- Prompt: Retrieve each line that contains the word "Choose" from the entries below.

Dataset entries:
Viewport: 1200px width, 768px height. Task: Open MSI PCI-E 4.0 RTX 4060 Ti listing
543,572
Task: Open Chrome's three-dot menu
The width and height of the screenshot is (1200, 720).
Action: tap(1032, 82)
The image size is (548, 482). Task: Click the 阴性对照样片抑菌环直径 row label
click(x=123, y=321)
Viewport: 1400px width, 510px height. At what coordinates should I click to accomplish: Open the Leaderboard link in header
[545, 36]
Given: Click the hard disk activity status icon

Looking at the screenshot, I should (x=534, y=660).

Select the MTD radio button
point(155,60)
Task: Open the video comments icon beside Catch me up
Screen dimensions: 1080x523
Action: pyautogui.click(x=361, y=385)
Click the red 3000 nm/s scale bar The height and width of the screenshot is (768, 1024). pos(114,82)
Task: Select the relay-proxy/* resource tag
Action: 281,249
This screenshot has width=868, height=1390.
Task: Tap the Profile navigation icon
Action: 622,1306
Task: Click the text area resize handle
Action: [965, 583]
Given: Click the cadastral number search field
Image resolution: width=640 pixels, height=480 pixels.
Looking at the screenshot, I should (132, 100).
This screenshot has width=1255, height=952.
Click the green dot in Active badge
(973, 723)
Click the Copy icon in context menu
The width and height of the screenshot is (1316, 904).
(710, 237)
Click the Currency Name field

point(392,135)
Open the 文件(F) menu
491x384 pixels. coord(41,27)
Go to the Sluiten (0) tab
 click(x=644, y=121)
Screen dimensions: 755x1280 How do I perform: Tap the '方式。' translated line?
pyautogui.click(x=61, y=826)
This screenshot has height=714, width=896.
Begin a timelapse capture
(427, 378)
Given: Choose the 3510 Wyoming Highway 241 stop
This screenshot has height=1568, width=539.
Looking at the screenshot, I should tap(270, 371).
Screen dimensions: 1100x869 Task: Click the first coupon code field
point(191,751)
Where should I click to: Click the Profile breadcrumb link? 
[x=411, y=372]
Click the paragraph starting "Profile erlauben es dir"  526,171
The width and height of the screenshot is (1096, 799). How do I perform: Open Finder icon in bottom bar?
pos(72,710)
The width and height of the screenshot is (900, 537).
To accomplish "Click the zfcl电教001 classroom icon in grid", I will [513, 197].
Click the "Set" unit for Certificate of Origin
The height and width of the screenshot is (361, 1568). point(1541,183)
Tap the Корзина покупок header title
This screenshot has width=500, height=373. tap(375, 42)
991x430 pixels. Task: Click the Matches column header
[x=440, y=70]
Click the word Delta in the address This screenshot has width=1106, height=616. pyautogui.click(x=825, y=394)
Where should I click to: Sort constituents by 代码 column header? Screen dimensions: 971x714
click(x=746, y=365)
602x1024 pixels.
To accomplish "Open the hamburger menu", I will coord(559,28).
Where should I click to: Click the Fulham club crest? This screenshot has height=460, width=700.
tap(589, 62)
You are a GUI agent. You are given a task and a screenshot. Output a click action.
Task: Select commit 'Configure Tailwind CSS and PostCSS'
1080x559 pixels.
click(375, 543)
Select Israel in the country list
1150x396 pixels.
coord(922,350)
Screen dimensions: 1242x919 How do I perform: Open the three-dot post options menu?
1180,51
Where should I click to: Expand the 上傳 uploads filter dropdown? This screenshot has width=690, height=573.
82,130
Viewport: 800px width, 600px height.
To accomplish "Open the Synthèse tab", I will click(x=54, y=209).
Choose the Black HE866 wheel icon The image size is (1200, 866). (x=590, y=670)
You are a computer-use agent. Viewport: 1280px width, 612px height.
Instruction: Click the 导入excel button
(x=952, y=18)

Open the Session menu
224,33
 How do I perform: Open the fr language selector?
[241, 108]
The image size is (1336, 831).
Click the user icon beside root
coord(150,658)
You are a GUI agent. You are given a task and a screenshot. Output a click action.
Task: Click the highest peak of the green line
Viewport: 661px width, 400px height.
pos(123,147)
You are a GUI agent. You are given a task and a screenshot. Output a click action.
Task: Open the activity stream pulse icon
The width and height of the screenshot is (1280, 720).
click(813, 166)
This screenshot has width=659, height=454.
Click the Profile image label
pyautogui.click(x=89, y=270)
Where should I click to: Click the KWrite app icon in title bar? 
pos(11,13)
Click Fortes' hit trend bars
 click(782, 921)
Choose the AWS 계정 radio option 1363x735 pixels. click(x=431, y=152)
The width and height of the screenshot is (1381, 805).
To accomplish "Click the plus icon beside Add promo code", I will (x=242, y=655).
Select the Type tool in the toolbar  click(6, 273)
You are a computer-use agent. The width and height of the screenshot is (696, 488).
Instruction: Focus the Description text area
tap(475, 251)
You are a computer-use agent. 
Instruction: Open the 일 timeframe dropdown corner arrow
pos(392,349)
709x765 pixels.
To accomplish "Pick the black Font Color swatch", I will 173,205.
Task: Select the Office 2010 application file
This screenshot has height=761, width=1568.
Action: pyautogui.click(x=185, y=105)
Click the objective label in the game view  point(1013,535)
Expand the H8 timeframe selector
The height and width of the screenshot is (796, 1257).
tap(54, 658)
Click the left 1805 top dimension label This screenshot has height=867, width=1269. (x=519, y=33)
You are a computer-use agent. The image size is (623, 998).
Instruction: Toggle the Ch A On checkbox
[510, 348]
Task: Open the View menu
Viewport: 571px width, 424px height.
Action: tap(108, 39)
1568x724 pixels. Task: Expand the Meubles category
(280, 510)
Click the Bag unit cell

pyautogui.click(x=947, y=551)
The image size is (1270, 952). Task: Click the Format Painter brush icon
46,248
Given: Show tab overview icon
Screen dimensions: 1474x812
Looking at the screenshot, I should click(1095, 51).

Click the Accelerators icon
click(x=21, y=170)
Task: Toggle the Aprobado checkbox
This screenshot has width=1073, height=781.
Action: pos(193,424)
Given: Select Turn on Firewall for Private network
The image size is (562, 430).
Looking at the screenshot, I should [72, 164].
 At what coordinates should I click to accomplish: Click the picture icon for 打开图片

- Answer box:
Given: Choose the 3510 Wyoming Highway 241 stop
Choose the Black HE866 wheel icon The image size is (1200, 866). (x=590, y=670)
Choose the AWS 계정 radio option 1363x735 pixels. click(x=431, y=152)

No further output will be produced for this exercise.